*Task to carry out:* From the records below, find each line with the string "coordinates" and copy it.
(Data extracts begins)
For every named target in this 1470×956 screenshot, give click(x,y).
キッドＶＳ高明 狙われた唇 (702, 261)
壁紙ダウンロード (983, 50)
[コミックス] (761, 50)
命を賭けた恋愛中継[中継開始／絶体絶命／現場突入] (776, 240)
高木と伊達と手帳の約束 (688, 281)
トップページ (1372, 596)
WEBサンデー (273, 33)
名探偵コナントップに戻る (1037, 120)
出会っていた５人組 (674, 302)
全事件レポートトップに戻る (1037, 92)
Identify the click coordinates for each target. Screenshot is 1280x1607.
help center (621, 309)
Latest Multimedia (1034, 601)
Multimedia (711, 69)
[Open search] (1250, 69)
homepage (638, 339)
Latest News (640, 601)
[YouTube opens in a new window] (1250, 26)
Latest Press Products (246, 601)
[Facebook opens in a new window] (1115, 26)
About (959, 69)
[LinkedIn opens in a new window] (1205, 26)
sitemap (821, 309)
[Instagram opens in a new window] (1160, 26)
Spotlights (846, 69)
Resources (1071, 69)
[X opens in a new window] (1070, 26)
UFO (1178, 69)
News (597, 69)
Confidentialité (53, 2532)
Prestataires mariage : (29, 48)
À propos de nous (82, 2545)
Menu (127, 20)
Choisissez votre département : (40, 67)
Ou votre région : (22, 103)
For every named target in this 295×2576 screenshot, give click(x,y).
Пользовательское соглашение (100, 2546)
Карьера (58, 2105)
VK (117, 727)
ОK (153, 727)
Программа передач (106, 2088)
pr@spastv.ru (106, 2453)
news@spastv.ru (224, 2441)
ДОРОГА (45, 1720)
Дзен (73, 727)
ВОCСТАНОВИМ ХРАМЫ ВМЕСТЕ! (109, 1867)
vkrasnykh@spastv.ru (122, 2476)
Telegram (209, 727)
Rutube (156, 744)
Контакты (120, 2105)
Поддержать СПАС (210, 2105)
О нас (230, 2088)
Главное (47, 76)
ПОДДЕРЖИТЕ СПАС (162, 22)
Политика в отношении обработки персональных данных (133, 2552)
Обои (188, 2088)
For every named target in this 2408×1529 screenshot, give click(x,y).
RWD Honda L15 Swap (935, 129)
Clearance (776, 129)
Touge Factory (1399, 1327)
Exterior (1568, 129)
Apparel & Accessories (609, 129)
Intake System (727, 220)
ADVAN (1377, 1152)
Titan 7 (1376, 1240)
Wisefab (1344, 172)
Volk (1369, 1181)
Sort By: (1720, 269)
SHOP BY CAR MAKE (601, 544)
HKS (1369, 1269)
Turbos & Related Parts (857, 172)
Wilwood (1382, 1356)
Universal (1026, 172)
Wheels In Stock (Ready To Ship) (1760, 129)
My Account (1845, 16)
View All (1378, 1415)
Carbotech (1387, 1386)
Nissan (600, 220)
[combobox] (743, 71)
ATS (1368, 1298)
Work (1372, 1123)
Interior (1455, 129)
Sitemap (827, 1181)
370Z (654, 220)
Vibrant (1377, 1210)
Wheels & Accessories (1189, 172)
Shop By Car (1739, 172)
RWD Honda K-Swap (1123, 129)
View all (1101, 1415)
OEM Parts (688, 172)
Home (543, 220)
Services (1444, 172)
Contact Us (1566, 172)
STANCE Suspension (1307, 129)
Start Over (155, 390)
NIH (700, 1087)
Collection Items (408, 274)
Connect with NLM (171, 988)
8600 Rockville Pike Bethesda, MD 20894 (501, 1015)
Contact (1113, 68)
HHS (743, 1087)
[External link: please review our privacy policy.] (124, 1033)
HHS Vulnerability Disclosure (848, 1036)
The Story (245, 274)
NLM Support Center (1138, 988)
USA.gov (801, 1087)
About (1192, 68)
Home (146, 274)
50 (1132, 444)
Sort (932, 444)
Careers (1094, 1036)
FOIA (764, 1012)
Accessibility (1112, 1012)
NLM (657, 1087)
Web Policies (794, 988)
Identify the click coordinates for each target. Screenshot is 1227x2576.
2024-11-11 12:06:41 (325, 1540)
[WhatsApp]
(Data extracts ends)
*Result of the exercise:*
Identify the click coordinates for each target. Screenshot is 1280x1607.
Identify the click coordinates for each target. Screenshot is 1227x2576.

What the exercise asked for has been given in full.